El martes, alrededor de las 20, tocaron el timbre de mi casa. Hacía una noche horrible. Llovía poco pero de manera persistente. Mi empleada, que es ama de llaves, cocinera y hasta jardinera (lo que se dice una persona multifunción) abrió la puerta.
La penumbra de la calle dibujó la figura de una mujer joven. Pidió verme con urgencia. Hilda le dijo que estaba ocupado en el taller, con unas pinturas. La muchacha insistió, agregando que era la hija de Mabel Gandini. Hilda, porfiada, reiteró que estaba ocupado y que no podía atender ni aún a la reina de España. Como se inició un alboroto, los sollozos de una,  los gritos de la otra y los ladridos de Trajano, el perro, me hicieron bajar del altillo.
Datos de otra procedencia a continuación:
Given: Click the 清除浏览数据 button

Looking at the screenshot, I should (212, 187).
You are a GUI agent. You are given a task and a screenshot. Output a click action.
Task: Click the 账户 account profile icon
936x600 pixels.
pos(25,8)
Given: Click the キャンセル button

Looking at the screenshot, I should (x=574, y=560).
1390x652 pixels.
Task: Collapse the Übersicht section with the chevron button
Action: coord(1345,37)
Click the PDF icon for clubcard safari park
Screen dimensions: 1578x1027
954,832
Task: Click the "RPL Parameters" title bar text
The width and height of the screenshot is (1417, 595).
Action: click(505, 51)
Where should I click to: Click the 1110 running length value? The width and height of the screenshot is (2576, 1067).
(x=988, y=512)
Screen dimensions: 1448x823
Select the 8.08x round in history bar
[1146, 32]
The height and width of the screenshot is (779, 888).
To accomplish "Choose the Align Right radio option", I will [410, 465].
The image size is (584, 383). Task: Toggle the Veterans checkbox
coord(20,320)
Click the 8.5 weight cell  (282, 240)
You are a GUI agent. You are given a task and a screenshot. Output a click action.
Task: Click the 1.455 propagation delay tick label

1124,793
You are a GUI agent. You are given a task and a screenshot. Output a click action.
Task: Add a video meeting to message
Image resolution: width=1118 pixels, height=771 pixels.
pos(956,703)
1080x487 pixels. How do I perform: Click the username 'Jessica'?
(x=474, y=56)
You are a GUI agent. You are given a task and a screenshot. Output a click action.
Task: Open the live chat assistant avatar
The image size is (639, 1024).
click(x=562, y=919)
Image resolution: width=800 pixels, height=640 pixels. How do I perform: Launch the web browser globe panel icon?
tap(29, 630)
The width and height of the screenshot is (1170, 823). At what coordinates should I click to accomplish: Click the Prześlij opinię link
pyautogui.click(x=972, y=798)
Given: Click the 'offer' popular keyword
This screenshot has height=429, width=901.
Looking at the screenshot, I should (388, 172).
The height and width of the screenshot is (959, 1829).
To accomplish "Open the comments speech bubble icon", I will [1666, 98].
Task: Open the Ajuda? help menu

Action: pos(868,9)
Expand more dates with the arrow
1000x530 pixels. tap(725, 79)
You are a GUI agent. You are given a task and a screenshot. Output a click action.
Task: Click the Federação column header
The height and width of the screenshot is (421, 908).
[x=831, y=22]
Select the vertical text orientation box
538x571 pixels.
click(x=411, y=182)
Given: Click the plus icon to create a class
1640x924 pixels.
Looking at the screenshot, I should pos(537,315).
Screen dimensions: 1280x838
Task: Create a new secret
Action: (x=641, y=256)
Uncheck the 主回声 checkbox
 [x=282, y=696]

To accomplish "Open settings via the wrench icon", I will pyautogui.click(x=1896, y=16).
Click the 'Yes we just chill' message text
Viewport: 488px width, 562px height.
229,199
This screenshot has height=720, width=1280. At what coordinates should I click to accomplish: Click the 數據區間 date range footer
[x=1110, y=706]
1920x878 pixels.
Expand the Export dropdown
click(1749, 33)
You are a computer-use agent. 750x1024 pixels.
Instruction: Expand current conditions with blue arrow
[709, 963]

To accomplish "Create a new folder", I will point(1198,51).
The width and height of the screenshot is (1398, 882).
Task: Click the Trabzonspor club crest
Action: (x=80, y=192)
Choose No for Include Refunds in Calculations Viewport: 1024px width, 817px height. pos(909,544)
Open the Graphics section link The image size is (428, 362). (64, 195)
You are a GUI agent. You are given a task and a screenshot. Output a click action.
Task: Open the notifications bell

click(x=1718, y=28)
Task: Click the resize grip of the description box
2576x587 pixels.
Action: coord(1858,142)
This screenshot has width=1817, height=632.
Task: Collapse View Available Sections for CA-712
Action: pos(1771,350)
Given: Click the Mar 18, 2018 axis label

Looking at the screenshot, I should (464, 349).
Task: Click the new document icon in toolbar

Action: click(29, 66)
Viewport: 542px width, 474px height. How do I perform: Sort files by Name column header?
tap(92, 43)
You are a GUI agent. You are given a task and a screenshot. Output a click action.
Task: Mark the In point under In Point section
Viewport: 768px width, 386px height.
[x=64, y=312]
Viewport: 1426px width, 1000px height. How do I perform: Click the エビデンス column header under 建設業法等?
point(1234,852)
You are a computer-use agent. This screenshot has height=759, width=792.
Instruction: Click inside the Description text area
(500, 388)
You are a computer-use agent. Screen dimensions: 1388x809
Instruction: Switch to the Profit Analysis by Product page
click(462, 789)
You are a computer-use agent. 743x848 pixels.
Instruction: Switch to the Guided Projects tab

Vivo en una casa grande, heredada de uno de mis abuelos. Muy señorial, data de los años 30. El mobiliario, que Hilda mantiene impecablemente, es el originario de la casa, en su mayor parte de jacarandá.
Cuando bajé, me dispuse a atender a la chica. Dijo llamarse Gabriela y estaba en mi casa porque andaba en problemas. No la conocía y no tenía ganas de resolverle la vida a nadie. Además de qué manera podía solucionar las cuestiones de alguien que, hasta ese momento, era una completa intrusa. Estuve a un tris de sacarla a patadas de mi casa y en cuestión de segundos temí lo peor ... una suerte de caballo de troya que habilitara el ingreso de delincuentes. El punto es que mencionó ser la hija de Mabel Gandini. Ignoraba, que Mabel –a quien conocí cuando hacía de modelo vivo en mis épocas de estudiante de dibujo y pintura- tuviera una hija. Pasaron muchos años y era factible que así fuera. Me mostró una foto de ella con su madre.
La muchacha, a quien nunca vi en mi vida, hizo una descripción precisa de mi casa. Fíjese lo admirable de esta situación. Empezó señalando varios cuadros que, en su tiempo adquirieron mis abuelos, precisando sus características y autores. Indicó un paisaje pintado por Bernaldo de Quirós y las dos acuarelas de Pío Collivadino. Ello llevó a convencerme que era, efectivamente, la hija de Mabel.
Su madre vivió un tiempo en esta casa y conocía en detalle las pinturas. Yo mismo le expliqué los misterios que encerraban aquellos cuadros. Su estancia aquí no fue larga. Nuestra vida bohemia de aquellos estudiantiles días, deshizo el tórrido hechizo y cada uno, luego, prosiguió por su lado. Hilda, también la conoció. La casa es grande y permitía que, mi hermana mayor, Mabel y yo compartiéramos el mismo techo.
A esta altura Ud. se preguntará qué hacía Gabriela Gandini en mi casa. Fue lo que me propuse averiguar. 
Hilda preparó la cena. Durante la comida me narró los pormenores de su vida. Me contó que Mabel estuvo internada en un neuropsiquiátrico y que luego de un tiempo se suicidó. También me dijo que, su madre, en los periodos de lucidez, le decía que, en caso de algún inconveniente serio, acudiera prestamente a mi, pues era la única persona realmente confiable que había conocido en su "miserable vida". El hecho es que, esa mañana, cuando volvió a su departamentito de la calle Andonaegui lo halló todo revuelto. El dinero no se lo habían robado. Sin embargo, el faltante de algunas prendas y una inscripción en la pared la obligaron a buscarme.
Hilda, que escuchaba todo lo que conversábamos, mostraba su cara de desaprobación, mientras recostaba su cuerpo huesudo sobre el marco del pasillo que conduce a la cocina.